• _ASSIGNED TASK_
Transcribe exactly the lines from the first line of the records through the line containing "Restacks [tab] (152, 1448)", and leave out every picture.

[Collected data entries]
>>>>

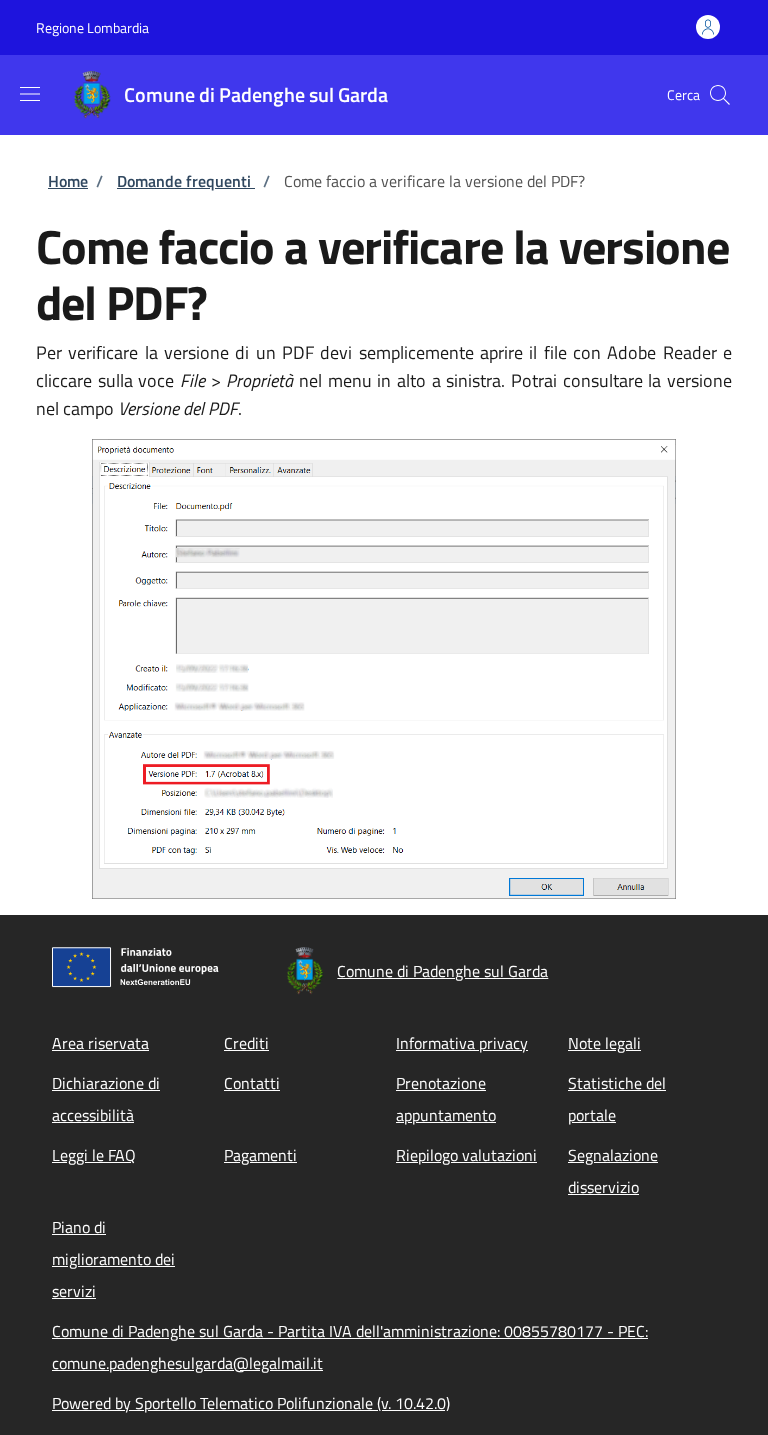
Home (68, 181)
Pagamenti (260, 1155)
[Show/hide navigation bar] (30, 94)
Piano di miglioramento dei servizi (113, 1259)
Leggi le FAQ (94, 1155)
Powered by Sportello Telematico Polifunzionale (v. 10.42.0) (251, 1403)
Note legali (604, 1043)
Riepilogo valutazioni (466, 1155)
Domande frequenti (186, 181)
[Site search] (720, 95)
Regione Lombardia (92, 27)
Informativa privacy (462, 1043)
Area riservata (100, 1043)
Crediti (246, 1043)
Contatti (252, 1083)
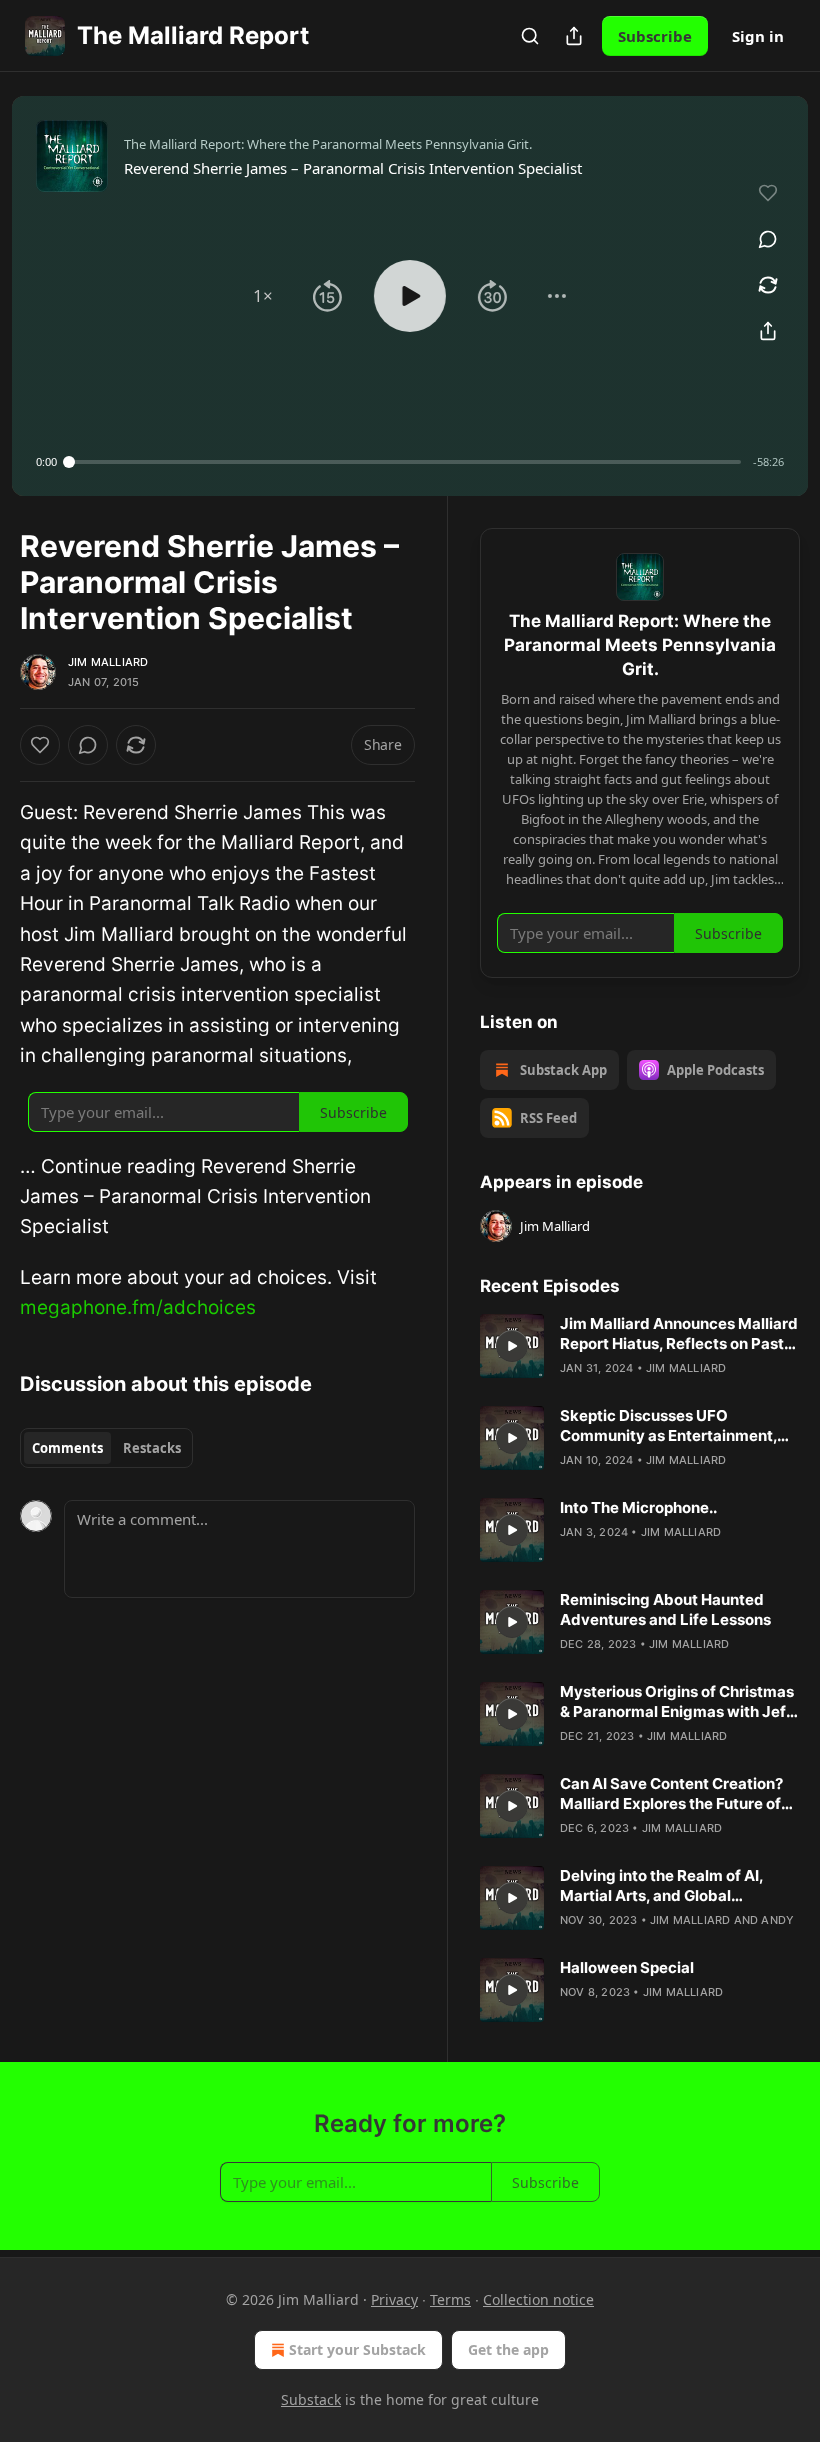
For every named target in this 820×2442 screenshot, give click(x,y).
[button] (263, 296)
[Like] (40, 745)
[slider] (405, 462)
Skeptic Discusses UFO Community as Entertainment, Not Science (668, 1426)
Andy (777, 1920)
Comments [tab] (67, 1448)
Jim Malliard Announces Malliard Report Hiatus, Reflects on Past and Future (679, 1334)
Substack (311, 2399)
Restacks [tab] (152, 1448)
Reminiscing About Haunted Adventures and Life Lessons (665, 1609)
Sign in (758, 36)
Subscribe (655, 36)
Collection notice (538, 2299)
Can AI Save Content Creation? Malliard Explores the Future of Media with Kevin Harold (671, 1794)
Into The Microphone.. (638, 1507)
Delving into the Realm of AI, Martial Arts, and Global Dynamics (661, 1886)
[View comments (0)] (768, 239)
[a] (512, 1346)
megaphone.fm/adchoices (138, 1307)
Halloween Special (627, 1967)
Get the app (508, 2349)
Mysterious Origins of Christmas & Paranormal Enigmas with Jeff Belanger (677, 1702)
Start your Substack (357, 2349)
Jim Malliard (108, 662)
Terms (450, 2299)
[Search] (530, 36)
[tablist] (106, 1448)
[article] (640, 1346)
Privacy (394, 2299)
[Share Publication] (574, 36)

<<<<

• _ANSWER FOR THIS EXERCISE_
Home (68, 181)
Pagamenti (260, 1155)
[Show/hide navigation bar] (30, 94)
Piano di miglioramento dei servizi (113, 1259)
Leggi le FAQ (94, 1155)
Powered by Sportello Telematico Polifunzionale (v. 10.42.0) (251, 1403)
Note legali (604, 1043)
Riepilogo valutazioni (466, 1155)
Domande frequenti (186, 181)
[Site search] (720, 95)
Regione Lombardia (92, 27)
Informativa privacy (462, 1043)
Area riservata (100, 1043)
Crediti (246, 1043)
Contatti (252, 1083)
For every named target in this 820×2442 screenshot, give click(x,y).
[button] (263, 296)
[Like] (40, 745)
[slider] (405, 462)
Skeptic Discusses UFO Community as Entertainment, Not Science (668, 1426)
Andy (777, 1920)
Comments [tab] (67, 1448)
Jim Malliard Announces Malliard Report Hiatus, Reflects on Past and Future (679, 1334)
Substack (311, 2399)
Restacks [tab] (152, 1448)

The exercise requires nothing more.